**EXERCISE TASK**
Copy out the lines starting with the line with "is (1280, 1352)." and going on through the line with "QNAP is located at coordinates (88, 906).", substituting "Locate a particular element" for every "Find the location of a particular element" and changing nothing else.

******************************

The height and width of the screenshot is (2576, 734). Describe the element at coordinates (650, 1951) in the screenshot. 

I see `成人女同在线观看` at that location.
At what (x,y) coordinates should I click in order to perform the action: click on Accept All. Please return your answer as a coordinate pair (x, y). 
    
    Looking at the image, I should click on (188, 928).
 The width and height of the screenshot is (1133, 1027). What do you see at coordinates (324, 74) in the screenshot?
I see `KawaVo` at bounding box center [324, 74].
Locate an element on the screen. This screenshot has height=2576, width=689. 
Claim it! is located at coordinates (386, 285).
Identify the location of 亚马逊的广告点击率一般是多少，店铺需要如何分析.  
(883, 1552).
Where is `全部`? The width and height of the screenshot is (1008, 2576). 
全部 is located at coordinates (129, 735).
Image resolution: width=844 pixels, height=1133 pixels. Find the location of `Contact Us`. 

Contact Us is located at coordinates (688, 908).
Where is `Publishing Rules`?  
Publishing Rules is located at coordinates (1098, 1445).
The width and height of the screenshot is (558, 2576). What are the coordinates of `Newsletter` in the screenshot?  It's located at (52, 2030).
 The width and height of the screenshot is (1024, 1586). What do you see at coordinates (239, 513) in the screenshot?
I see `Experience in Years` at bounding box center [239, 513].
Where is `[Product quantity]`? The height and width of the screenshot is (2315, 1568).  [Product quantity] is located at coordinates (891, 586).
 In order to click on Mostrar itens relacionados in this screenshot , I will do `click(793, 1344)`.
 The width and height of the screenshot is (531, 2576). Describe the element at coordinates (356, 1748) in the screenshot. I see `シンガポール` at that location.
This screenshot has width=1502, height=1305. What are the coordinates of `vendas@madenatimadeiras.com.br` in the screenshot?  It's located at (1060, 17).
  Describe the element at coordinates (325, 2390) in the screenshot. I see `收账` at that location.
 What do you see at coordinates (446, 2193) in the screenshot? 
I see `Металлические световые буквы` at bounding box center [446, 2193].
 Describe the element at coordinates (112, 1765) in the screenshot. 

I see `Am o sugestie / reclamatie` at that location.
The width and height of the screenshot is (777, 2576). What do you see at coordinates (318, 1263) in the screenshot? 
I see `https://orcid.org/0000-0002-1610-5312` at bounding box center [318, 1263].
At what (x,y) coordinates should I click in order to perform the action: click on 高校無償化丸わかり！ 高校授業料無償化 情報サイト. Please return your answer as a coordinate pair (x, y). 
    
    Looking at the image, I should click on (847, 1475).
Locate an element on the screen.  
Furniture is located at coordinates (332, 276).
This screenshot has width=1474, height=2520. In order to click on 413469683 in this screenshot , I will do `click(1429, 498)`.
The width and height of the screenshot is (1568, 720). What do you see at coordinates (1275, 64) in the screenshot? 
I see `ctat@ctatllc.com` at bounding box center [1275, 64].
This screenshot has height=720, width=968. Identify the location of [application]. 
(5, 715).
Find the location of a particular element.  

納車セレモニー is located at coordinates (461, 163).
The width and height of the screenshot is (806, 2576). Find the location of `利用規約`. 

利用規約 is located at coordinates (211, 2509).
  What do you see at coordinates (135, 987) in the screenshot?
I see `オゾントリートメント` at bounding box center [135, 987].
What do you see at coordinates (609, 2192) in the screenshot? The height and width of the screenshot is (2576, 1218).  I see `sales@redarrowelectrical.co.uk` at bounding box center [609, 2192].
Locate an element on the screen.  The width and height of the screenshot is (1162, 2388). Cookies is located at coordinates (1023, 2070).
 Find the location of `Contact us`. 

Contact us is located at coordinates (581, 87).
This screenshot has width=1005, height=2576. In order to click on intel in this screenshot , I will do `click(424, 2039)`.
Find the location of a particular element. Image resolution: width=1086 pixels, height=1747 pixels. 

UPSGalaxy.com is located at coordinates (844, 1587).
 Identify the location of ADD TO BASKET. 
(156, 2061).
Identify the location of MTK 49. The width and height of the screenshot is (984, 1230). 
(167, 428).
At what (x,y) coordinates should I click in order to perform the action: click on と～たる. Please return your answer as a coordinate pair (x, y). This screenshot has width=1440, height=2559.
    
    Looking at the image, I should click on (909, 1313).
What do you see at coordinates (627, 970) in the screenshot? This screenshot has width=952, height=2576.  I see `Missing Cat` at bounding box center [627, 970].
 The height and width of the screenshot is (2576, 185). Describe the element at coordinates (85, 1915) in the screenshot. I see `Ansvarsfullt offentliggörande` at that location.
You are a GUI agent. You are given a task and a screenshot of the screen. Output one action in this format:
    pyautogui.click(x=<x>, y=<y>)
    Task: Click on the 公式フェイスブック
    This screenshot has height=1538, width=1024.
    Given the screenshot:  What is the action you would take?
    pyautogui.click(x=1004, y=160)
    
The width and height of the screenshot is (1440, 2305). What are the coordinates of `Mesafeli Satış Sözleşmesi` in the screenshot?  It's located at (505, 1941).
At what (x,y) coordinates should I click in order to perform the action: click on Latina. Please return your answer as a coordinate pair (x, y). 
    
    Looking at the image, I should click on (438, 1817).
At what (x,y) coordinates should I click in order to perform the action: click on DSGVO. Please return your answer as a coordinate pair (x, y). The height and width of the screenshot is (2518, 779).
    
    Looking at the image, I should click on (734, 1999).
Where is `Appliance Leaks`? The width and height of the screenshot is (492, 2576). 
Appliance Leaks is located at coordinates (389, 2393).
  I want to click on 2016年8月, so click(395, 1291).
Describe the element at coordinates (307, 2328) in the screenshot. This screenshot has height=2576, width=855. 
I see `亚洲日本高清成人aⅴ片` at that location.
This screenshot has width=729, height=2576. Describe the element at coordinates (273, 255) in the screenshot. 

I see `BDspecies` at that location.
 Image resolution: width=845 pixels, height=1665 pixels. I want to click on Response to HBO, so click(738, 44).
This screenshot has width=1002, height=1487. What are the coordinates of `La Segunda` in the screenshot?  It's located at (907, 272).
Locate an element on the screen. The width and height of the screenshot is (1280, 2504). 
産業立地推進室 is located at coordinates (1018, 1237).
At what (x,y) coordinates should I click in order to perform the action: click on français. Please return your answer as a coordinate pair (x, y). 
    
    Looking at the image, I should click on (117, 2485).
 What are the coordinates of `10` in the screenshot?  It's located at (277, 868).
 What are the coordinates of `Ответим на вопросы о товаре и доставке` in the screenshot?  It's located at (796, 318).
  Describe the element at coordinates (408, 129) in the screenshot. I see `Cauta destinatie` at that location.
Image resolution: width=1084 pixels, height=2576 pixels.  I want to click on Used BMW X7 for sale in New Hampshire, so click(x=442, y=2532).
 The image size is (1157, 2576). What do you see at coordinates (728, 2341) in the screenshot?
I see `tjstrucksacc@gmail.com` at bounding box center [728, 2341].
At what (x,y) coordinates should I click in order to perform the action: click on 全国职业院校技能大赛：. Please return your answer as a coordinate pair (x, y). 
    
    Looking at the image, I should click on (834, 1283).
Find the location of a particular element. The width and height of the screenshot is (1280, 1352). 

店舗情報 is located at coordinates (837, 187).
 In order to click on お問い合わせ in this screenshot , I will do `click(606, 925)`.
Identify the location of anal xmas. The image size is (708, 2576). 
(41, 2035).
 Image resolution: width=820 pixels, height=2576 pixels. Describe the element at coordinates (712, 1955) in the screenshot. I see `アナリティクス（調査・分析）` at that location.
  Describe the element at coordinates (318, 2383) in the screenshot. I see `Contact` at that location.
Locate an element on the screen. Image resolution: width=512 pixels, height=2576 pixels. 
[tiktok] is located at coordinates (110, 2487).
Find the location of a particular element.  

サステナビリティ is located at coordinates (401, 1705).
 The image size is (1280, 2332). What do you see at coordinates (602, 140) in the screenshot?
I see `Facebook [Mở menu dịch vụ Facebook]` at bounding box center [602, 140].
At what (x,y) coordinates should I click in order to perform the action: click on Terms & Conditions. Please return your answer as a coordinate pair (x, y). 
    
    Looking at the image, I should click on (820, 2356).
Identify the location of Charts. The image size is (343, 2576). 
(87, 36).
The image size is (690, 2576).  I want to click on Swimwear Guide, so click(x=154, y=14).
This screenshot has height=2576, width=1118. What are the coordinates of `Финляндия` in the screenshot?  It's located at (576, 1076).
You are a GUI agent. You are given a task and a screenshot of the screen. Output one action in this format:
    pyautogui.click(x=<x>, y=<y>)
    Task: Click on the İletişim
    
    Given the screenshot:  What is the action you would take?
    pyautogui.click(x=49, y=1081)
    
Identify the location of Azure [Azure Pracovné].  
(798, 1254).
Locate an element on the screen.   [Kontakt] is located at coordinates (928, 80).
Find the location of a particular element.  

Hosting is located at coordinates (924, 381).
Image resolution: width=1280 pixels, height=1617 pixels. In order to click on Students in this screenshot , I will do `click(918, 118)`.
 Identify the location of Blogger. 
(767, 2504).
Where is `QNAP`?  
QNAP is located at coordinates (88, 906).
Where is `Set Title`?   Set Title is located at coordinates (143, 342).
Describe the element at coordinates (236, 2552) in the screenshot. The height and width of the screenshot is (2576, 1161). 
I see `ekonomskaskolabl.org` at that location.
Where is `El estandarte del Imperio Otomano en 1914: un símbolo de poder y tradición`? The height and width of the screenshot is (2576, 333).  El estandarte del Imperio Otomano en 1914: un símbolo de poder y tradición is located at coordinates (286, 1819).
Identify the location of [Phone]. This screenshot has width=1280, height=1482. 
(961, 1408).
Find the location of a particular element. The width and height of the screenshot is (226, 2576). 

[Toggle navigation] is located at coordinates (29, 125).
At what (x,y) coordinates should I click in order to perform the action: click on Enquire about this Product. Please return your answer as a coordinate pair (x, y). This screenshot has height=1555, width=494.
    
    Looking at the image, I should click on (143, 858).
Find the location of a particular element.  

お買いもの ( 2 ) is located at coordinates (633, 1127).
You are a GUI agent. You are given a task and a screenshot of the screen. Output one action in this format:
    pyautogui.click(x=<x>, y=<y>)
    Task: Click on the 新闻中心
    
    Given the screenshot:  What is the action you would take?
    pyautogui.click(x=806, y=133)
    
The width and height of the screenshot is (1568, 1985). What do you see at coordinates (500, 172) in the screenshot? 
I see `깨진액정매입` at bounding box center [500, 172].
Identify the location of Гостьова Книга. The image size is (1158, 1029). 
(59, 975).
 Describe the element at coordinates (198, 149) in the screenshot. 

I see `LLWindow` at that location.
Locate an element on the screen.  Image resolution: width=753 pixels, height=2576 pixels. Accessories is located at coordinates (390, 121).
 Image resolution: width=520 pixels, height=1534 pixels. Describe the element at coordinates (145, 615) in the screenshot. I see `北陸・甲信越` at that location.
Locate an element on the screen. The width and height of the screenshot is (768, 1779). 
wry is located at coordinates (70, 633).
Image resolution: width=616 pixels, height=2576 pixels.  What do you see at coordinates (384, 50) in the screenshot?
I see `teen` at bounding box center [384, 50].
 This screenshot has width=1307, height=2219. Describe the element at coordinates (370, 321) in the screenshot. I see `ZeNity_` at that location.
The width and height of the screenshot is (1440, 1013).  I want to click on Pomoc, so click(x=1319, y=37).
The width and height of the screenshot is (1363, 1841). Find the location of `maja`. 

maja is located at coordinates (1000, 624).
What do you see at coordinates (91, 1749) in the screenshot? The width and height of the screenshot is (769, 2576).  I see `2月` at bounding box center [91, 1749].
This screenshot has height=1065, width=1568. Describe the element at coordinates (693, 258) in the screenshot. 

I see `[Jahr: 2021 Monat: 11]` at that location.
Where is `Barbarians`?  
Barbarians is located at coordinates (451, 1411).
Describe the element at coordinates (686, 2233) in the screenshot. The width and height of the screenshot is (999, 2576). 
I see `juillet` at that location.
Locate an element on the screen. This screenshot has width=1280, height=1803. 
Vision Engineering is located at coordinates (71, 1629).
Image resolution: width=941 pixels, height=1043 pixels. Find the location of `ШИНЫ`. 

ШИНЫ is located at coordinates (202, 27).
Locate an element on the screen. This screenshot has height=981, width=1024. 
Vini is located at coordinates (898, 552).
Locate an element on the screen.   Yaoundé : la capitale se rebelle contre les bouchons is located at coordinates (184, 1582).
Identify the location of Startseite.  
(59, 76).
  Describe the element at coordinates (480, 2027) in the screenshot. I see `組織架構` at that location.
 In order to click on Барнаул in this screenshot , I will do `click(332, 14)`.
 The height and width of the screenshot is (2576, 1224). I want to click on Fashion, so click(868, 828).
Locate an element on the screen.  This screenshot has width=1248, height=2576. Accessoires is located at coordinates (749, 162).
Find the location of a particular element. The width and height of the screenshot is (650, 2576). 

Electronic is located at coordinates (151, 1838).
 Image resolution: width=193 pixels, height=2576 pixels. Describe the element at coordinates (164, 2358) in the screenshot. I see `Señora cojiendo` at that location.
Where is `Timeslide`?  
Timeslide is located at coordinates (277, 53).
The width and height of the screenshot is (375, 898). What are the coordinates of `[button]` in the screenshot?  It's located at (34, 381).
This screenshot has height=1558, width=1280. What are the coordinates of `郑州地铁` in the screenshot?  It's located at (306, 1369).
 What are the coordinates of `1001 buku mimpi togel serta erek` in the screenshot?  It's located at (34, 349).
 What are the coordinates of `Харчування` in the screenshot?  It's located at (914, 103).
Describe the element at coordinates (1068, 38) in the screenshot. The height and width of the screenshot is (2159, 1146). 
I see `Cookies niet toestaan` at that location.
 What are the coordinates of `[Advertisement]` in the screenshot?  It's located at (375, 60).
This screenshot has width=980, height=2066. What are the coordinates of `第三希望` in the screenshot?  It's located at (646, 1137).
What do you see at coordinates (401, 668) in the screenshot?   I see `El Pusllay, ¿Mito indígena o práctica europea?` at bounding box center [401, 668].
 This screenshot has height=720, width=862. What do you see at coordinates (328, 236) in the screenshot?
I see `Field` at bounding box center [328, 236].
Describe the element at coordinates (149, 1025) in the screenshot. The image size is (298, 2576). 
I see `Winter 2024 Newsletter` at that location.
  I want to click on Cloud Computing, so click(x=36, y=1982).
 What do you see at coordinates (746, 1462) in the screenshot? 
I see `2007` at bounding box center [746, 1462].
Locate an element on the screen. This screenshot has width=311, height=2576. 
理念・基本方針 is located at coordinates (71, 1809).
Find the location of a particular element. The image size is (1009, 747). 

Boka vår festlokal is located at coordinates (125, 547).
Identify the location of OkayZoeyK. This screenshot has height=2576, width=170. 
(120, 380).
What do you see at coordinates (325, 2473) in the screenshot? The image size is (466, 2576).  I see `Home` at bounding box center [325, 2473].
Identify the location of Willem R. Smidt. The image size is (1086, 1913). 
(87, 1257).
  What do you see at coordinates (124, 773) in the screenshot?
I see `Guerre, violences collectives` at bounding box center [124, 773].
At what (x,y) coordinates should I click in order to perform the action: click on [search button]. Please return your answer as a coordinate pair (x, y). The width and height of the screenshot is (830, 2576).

******************************

**RESPONSE TO THIS TASK**
Locate a particular element. The width and height of the screenshot is (1280, 1352). 

店舗情報 is located at coordinates (837, 187).
 In order to click on お問い合わせ in this screenshot , I will do `click(606, 925)`.
Identify the location of anal xmas. The image size is (708, 2576). 
(41, 2035).
 Image resolution: width=820 pixels, height=2576 pixels. Describe the element at coordinates (712, 1955) in the screenshot. I see `アナリティクス（調査・分析）` at that location.
  Describe the element at coordinates (318, 2383) in the screenshot. I see `Contact` at that location.
Locate an element on the screen. Image resolution: width=512 pixels, height=2576 pixels. 
[tiktok] is located at coordinates (110, 2487).
Locate a particular element.  

サステナビリティ is located at coordinates (401, 1705).
 The image size is (1280, 2332). What do you see at coordinates (602, 140) in the screenshot?
I see `Facebook [Mở menu dịch vụ Facebook]` at bounding box center [602, 140].
At what (x,y) coordinates should I click in order to perform the action: click on Terms & Conditions. Please return your answer as a coordinate pair (x, y). 
    
    Looking at the image, I should click on (820, 2356).
Identify the location of Charts. The image size is (343, 2576). 
(87, 36).
The image size is (690, 2576).  I want to click on Swimwear Guide, so click(x=154, y=14).
This screenshot has height=2576, width=1118. What are the coordinates of `Финляндия` in the screenshot?  It's located at (576, 1076).
You are a GUI agent. You are given a task and a screenshot of the screen. Output one action in this format:
    pyautogui.click(x=<x>, y=<y>)
    Task: Click on the İletişim
    
    Given the screenshot:  What is the action you would take?
    pyautogui.click(x=49, y=1081)
    
Identify the location of Azure [Azure Pracovné].  
(798, 1254).
Locate an element on the screen.   [Kontakt] is located at coordinates (928, 80).
Locate a particular element.  

Hosting is located at coordinates (924, 381).
Image resolution: width=1280 pixels, height=1617 pixels. In order to click on Students in this screenshot , I will do `click(918, 118)`.
 Identify the location of Blogger. 
(767, 2504).
Where is `QNAP`?  
QNAP is located at coordinates (88, 906).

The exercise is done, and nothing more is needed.